Gönüllü eve kapanmaların hemen biteceğini ummak çok büyük iyimserlik ancak, özellikle hizmetler sektörü tam anlamıyla dibe vurdukları için, buradan her çıkış “V” şeklinde olacak. Bu nedenle beklentiler kısa süreli hızlı iyileşmeler. Sonrasında yataya dönme ihtimali yüksek. Örneğin havacılık sektörünün yaklaşık beş yıllık sürede ancak pandemi öncesi döneme geri dönebileceği tahmin ediliyor.
Bu iyimserlik sadece şirketler ve bu şirketlere yatırım yapanlar bazında değil. Geçtiğimiz hafta peş peşe iki büyük merkez bankasının toplantı sonuçlarını gördük. Avrupa Merkez Bankası, varlık alım programını 500 milyar Euro artırarak, 1,8 trilyon Euro’luk varlık alımı gerçekleştirecek. Ancak bu program 12 aya yayılmadı. Daha önce Haziran 2021’de sonlandırılması planlanan program Mart 2022’e uzadı. Bu önemli bir gelişme. Zira tüm beklentiler programın 12 ay uzayacağı yönündeyken, 9 aylık uzatım, Avrupa Merkez Bankasının aşının sonuçlarının olumlu olacağı yönündeki beklentisini ortaya koymuş oldu.
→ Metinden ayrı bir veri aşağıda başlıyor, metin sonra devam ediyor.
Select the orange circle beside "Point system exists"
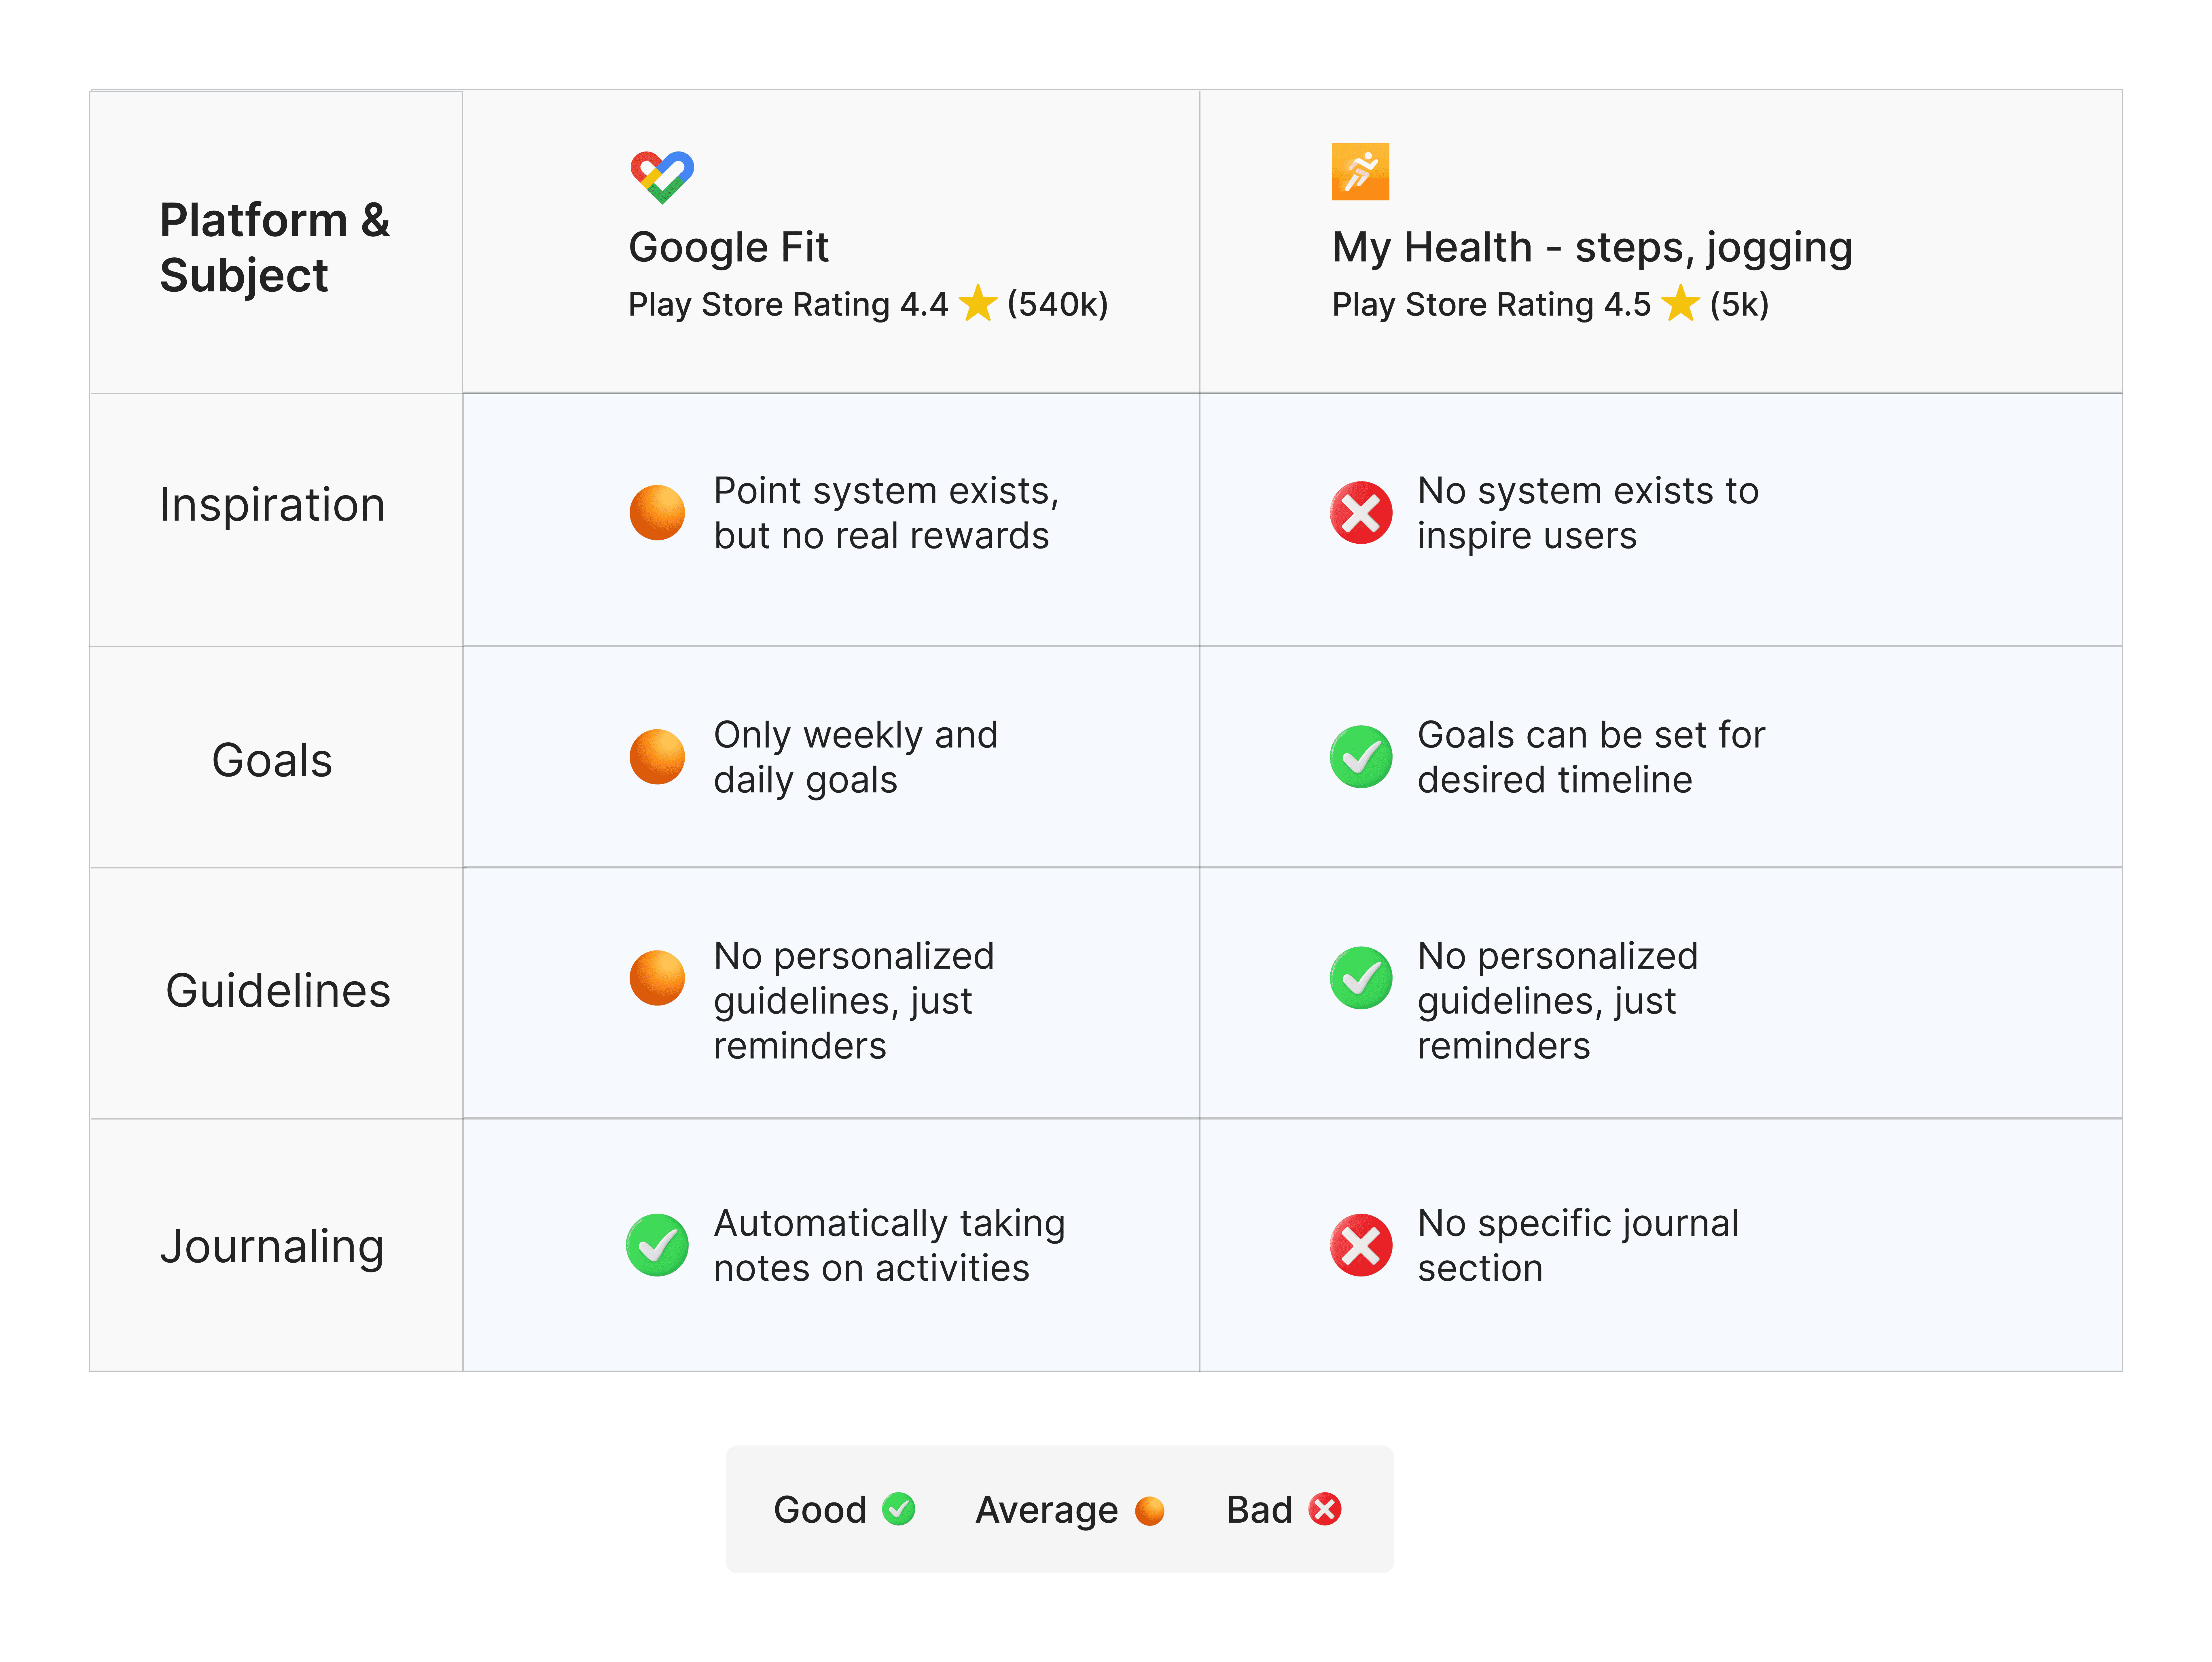The height and width of the screenshot is (1662, 2212). (x=657, y=513)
Hemen arkasından FED (ABD Merkez Bankası) Başkanı tarafından “tünelin sonunda ışığın görüldüğünü” söylemesi çok büyük bir iyimserlik olarak değerlendirildi. Üstelik sadece bu söylemlerle de kalmadı FED. Örneğin 2021 yılı GSYH % 4,0’dan % 4,2’ye revize edildi. 2020 yılı için daralma beklentisi de Eylül 2020 yılı için -% 3,7 olarak belirlenmişken, Aralık toplantısında daralma beklentisi -% 2,4’e çekildi.
Yine ABD’de de işsizlik oranı beklentisi 2020 sonu için % 6,7 iken, 2021 yılı sonu için beklenti % 5,0 olarak belirlendi. Uzun dönemli işsizlik beklentisi % 4,1 olarak belirlenmişken, % 5,0 oldukça yakınsanmış bir değer olarak gözükebilir. Enflasyon oranı da 2021 sonu itibariyle % 1,8 olarak belirlendi. Bu değer de uzun dönemli enflasyon hedefi olan % 2,0’a oldukça yakınsanmış bir değer.
Tüm bunlar FED in ne kadar iyimser olduğunun görülebilmesi açısından oldukça önemli.
Artık daha ümitli olma zamanı.
İçeride ise büyük bir zihniyet değişimi oldu.
İş yerlerinin kapanması ve satışların durması nedeniyle zor durumda olan esnafa, kredi vermenin pandemiyle mücadele etmek değil, onları hiç ödeyemeyecekleri yük altında ezmek olduğunu biz çokça söylemiştik.
Ekonomi yönetimi tam da pandemi biterken nihayet, pandemiyle mücadelenin gelir desteği ile olacağını anladı. İşte önemli zihniyet değişimi bu. Miktar ve süre diğer ülkelerle kıyaslanamayacak kadar düşük. Bu ayrı bir tartışma konusu.
Pandemi dönemi biterken Türkiye’nin en büyük kazanımı “Türkiye’de bir ekonomik kriz olduğunun kabulü” oldu diyebiliyorum. Kabul etmek, çözüm üretmenin başlangıcı. Daha önce inkâr yöntemini tercih edip, serbest piyasa ekonomisine sahip bir ülkenin uygulamayacağı yöntemleri deniyorduk. Bu önemli bir gelişme.
Bu nedenle içeride de artık biraz daha umutla bakıyoruz 2021’e.
2021 sağlık, sevgi, bol kazanç ve barış içinde geçen bir yıl olsun.